日本で初めて一般公開されたキアロスタミ作品『友だちのうちはどこ?』から、遺作となった『ライク・サムワン・イン・ラブ』までを配給した。
『スモーク』(1995年/監督ウェイン・ワン)の製作にて、ベルリン国際映画祭銀熊賞受賞。
2005年東京芸術大学大学院映像研究科映画専攻の教授に就任。同年、第23回川喜多賞を受賞、
2009年、芸術文化勲章を受章、映画美学校代表理事。
ヨーロッパ映画を中心に映画配給・興行とともに映画製作にも積極的に取り組んでいる。

ショーレ・ゴルパリアン

イラン生まれ。
映画製作も手がけ、主な作品は『アフガン零年』(セディク・バルマク/2003年)『CUT』(アミル・ナデリ監督/2011年)など。
『ライク・サムワン・イン・ラブ』ではキアロスタミ監督の通訳を務めた。
79年に来日し、91年から通訳、翻訳家として映画界で活躍。
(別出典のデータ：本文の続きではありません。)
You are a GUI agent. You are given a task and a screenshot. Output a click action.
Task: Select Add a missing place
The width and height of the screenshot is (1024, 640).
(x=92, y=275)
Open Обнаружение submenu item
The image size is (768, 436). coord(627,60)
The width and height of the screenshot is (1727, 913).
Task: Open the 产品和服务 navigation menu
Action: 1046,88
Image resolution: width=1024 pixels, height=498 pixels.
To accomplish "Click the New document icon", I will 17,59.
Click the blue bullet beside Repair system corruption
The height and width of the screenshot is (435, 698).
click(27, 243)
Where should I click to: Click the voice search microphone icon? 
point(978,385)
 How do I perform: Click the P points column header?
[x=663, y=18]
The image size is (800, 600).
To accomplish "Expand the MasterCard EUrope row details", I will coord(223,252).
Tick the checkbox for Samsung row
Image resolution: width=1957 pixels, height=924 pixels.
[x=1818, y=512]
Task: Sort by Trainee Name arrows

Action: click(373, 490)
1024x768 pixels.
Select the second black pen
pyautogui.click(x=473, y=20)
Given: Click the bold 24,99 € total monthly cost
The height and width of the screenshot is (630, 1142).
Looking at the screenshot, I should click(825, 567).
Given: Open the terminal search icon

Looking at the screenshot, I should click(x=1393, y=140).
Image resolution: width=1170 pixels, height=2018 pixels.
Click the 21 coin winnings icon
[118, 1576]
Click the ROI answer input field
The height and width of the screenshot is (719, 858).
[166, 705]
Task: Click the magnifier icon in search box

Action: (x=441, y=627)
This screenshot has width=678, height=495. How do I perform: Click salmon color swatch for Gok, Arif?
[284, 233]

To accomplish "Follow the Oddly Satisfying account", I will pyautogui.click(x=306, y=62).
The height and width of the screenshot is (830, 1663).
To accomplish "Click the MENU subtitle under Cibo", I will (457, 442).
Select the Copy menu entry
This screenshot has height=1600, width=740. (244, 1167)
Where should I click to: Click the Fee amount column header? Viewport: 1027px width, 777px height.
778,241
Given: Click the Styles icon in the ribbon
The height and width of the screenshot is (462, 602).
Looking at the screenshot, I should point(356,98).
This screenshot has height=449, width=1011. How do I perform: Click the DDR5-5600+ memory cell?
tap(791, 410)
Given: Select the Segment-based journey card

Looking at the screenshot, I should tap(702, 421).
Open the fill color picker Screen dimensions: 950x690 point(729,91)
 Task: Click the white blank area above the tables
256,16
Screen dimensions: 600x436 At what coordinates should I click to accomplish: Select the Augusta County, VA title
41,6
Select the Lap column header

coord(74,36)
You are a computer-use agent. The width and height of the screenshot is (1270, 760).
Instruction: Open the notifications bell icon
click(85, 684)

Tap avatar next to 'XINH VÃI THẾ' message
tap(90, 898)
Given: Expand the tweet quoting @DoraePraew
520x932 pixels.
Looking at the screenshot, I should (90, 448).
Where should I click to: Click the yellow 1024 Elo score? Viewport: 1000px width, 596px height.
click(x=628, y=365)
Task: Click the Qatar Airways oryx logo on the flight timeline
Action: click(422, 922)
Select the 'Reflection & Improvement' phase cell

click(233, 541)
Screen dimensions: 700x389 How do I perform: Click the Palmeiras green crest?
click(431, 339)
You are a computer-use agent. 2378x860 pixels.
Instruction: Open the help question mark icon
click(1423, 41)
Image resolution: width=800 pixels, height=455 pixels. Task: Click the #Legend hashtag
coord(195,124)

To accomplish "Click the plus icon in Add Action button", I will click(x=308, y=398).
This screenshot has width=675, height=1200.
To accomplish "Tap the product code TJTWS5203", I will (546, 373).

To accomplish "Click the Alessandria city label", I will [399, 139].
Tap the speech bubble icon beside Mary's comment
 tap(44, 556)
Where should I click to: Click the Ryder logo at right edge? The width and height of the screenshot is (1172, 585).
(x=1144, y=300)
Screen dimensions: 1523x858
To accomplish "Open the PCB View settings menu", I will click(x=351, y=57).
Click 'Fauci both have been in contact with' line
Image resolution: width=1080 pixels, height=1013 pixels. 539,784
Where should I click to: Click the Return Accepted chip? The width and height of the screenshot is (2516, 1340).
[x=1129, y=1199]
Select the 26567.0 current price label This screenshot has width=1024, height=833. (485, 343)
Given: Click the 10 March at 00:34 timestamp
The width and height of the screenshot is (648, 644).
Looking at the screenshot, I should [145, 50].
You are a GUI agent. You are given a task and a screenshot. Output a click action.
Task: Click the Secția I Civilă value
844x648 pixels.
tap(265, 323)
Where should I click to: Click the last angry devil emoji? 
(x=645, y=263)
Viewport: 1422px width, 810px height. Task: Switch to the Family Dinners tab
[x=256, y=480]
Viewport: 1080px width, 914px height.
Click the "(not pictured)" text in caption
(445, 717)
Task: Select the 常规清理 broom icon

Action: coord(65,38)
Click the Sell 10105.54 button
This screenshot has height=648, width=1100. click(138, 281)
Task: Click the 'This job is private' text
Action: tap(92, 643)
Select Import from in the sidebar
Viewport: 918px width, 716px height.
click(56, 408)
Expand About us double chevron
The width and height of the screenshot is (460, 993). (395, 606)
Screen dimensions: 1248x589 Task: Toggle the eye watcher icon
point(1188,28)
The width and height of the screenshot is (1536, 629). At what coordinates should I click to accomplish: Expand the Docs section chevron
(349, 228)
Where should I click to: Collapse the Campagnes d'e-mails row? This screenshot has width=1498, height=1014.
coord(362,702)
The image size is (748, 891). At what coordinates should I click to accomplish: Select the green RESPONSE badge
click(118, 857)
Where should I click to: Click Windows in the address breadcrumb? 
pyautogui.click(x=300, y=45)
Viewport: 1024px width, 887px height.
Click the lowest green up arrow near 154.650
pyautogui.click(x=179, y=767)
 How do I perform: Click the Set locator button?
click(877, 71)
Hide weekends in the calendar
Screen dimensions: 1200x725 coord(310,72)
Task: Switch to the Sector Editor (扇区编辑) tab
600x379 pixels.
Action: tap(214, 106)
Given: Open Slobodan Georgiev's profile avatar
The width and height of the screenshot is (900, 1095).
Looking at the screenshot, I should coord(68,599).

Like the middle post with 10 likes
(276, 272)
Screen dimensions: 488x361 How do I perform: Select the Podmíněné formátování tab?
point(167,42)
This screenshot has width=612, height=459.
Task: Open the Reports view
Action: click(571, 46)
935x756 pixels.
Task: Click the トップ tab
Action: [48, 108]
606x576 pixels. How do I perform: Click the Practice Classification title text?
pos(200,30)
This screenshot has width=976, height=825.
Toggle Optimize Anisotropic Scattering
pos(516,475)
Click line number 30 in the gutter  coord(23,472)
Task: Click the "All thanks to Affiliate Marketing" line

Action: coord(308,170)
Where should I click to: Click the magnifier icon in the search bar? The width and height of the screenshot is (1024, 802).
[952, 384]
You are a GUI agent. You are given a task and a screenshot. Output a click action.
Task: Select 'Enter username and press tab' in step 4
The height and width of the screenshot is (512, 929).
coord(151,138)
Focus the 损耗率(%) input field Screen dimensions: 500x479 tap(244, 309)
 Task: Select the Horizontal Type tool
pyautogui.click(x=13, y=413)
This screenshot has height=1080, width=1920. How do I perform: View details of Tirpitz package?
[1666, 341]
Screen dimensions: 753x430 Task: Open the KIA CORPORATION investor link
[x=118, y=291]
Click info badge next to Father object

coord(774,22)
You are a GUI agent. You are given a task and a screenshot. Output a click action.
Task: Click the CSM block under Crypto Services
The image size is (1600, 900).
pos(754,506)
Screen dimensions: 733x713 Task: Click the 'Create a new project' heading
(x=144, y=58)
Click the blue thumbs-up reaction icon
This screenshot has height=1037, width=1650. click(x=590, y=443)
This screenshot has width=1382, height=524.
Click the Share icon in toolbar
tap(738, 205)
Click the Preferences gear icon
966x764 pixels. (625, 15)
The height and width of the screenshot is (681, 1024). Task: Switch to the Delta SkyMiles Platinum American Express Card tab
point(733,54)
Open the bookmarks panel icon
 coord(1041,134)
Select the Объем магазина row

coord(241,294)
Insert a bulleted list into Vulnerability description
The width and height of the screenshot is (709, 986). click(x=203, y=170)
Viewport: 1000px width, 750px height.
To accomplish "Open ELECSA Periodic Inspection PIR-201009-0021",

イラン映画や中近東映画の翻訳・紹介に努めている。

シネギャラスタッフがおくる、追悼特集

日々、新しいスターが誕生するのと同じくして、素晴らしい監督、名優、映画人たちが悲しくも散っていきます。
それでも彼らの魂はスクリーンの上でこれからも生き続けるでしょう。
今回は感謝と哀悼の意を籠めまして、すでに亡き映画人たちを偲びます。

アッバス・キアロスタミ監督

イランの巨匠アッバス・キアロスタミ監督が今年7月に亡くなりました(享年76歳)。
次回作の構想も聞いてましたが、残念ながら遺作となってしまったのが本作『ライク・サムワン・イン・ラブ』。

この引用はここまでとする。